The first race of the year is the Rolex 24 Hours of Daytona, and I have so many memories of Daytona – including a couple of victories, it’s been one of my favorite races – I always go to that event. It’s a great way to catch up with friends and start the year off right! I was surprised to see Doug Boles, Mark Dill, and other folks from the Indianapolis Motor Speedway and when we started talking I realized they were there because this year Rolex Grand-Am Series, who sanctions the 24 Hours of Daytona, will be racing in Indianapolis in July as part of the NASCAR Brickyard weekend. So when I told them about my recent racing successes Doug Boles said, “You should race at our race in Indy”. And it only took me a moment to respond, and I immediately said to Doug, “that’s a great idea! Let’s make that happen!” So I started to talk with a few key people, including Mark Raffauf, the Chief Steward of Grand-Am. Everyone was excited and it was gaining momentum – and by the end of the weekend I had an appointment after the race and so began the journey of planning my come back to professional sports car racing!!! How exciting!!

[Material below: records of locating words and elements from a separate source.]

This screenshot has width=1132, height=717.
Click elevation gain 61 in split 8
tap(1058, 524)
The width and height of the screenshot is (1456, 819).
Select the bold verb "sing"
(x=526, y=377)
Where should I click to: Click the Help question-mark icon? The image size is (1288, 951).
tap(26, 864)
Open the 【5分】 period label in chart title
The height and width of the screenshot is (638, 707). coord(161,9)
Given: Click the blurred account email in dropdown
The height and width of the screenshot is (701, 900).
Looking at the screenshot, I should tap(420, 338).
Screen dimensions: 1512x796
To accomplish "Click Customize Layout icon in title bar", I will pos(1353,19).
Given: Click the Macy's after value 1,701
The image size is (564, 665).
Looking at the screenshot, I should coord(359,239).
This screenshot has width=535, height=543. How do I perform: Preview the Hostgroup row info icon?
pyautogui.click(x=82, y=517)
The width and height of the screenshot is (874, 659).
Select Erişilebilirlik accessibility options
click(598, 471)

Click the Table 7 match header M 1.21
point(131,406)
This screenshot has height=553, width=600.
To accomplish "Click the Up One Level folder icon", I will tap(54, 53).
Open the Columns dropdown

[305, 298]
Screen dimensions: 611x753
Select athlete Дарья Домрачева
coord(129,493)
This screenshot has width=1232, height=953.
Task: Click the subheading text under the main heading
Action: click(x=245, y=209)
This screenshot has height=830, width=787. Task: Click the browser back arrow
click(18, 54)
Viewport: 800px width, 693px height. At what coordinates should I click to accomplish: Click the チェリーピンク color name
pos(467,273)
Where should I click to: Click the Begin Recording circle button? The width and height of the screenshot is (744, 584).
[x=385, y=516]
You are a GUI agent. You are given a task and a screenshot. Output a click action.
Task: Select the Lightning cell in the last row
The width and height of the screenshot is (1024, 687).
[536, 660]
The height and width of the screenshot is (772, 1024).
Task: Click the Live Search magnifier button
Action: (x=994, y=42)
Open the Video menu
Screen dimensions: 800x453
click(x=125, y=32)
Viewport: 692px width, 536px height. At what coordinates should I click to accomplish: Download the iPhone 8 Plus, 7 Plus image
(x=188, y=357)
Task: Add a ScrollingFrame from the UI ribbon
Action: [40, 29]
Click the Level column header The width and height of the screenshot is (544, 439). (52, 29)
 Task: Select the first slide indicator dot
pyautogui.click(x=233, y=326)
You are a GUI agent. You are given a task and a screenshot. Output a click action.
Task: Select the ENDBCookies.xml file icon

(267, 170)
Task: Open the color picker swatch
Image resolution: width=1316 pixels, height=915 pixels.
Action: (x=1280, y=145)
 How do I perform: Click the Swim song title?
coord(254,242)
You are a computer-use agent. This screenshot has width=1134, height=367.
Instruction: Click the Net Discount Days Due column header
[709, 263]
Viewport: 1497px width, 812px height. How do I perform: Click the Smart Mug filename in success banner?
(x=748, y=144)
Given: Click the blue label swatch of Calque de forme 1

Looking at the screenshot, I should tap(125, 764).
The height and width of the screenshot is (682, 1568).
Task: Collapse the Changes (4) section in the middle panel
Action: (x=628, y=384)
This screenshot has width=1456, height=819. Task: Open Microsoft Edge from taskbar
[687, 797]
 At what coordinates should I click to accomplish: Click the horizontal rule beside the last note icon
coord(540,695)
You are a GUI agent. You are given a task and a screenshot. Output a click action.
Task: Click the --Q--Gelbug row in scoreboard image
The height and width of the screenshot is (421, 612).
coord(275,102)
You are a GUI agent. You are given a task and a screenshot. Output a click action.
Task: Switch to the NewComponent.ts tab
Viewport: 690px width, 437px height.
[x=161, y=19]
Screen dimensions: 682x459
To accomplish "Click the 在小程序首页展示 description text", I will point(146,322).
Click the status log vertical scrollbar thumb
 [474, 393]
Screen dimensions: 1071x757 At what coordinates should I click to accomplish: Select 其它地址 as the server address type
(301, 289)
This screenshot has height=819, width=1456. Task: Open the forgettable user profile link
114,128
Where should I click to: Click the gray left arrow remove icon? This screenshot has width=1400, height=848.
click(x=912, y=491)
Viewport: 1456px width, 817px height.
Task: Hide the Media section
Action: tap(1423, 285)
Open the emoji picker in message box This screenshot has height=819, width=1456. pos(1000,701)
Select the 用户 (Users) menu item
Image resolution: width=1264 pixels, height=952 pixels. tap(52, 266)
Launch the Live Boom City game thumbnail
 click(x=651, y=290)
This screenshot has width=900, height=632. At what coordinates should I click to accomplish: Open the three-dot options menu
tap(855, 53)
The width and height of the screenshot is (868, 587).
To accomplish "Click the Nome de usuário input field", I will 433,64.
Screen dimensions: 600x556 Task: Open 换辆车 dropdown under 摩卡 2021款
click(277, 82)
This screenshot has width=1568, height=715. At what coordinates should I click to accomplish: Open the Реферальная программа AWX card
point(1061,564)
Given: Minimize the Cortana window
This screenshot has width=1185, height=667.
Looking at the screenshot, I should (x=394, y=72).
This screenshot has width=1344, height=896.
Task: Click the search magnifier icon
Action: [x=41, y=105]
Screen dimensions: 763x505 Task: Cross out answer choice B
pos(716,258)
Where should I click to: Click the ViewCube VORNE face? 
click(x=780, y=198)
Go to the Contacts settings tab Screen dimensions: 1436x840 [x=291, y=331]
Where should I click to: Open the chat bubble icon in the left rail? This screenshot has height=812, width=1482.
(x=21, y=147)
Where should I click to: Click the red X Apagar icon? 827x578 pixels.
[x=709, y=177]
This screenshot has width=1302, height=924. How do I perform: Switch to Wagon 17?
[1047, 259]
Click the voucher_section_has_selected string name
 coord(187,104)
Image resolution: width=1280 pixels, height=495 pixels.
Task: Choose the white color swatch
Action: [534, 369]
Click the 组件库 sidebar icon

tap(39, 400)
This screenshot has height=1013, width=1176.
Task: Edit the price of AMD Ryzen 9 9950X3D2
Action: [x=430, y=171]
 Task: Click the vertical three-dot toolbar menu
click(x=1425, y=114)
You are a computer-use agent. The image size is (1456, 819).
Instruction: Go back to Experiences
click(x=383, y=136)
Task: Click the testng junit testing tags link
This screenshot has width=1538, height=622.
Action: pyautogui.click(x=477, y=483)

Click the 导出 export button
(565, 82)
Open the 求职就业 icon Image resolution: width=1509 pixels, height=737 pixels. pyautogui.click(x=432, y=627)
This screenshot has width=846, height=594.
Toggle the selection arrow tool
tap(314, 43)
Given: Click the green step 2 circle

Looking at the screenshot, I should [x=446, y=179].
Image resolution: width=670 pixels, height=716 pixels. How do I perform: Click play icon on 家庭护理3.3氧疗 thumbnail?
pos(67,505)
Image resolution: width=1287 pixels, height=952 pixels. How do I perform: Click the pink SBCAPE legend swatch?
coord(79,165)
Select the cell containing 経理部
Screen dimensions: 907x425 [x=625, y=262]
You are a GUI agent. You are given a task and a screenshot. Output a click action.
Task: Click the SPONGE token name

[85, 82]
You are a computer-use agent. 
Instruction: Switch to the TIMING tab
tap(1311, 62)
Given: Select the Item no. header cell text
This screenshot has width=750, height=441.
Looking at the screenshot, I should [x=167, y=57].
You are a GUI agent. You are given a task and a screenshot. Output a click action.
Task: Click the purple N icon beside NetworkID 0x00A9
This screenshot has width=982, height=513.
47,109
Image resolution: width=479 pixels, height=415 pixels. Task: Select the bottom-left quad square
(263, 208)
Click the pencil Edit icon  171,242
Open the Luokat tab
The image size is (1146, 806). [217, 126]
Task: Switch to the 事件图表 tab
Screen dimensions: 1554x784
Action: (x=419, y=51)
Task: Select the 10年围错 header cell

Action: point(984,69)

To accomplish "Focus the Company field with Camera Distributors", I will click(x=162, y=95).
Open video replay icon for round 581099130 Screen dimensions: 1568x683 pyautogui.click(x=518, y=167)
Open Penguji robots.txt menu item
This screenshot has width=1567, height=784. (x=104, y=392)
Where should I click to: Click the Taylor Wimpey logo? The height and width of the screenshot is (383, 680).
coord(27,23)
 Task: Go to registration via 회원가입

So here’s just a summary of some of the details needed to put this together:
• Learn the Grand-Am Rules – including what cars are eligible in which classes, and which would be the most competitive,
• Determine what teams would be good candidates, and get their contact information,
• Contact the manufacturers that support those teams,
• Define the budget, and develop a sponsorship and marketing strategy,
• Work on a testing schedule,
• Contact and work with people at the race track, the sanctioning body, the manufacturers, and the race teams,
• Get in shape!! – improve fitness, including strength, endurance, and flexibility,
• Pursue opportunities for lapping days at Bondurant, karting, and vintage races to get as much seat time as possible.
Mazda Motorsports USA said they would really like to have me race one of their RX-8 GT cars and that they would check with their teams. Speedsource out of Coral Springs, FL agreed to prepare the car that won the championship in 2010, so it’s going to be a great car! And it’s going to be fantastic for all the fans to see such a wide variety of race cars speeding around the Indianapolis Motor Speedway on the road course! There will be Corvettes, Mustangs, Porsches, Ferraris, prototypes, and of course Mazda’s and many other types on the track racing for class victories!
I’m excited about doing this blog and sharing my story of preparation. It’s the 20th anniversary of my rookie year at the 500 (where I won Rookie of the Year) and I just turned 65, so a lot to be excited about, and a lot of work to get done! So you are now going to be able to see and read about what it takes to get ready for just one race.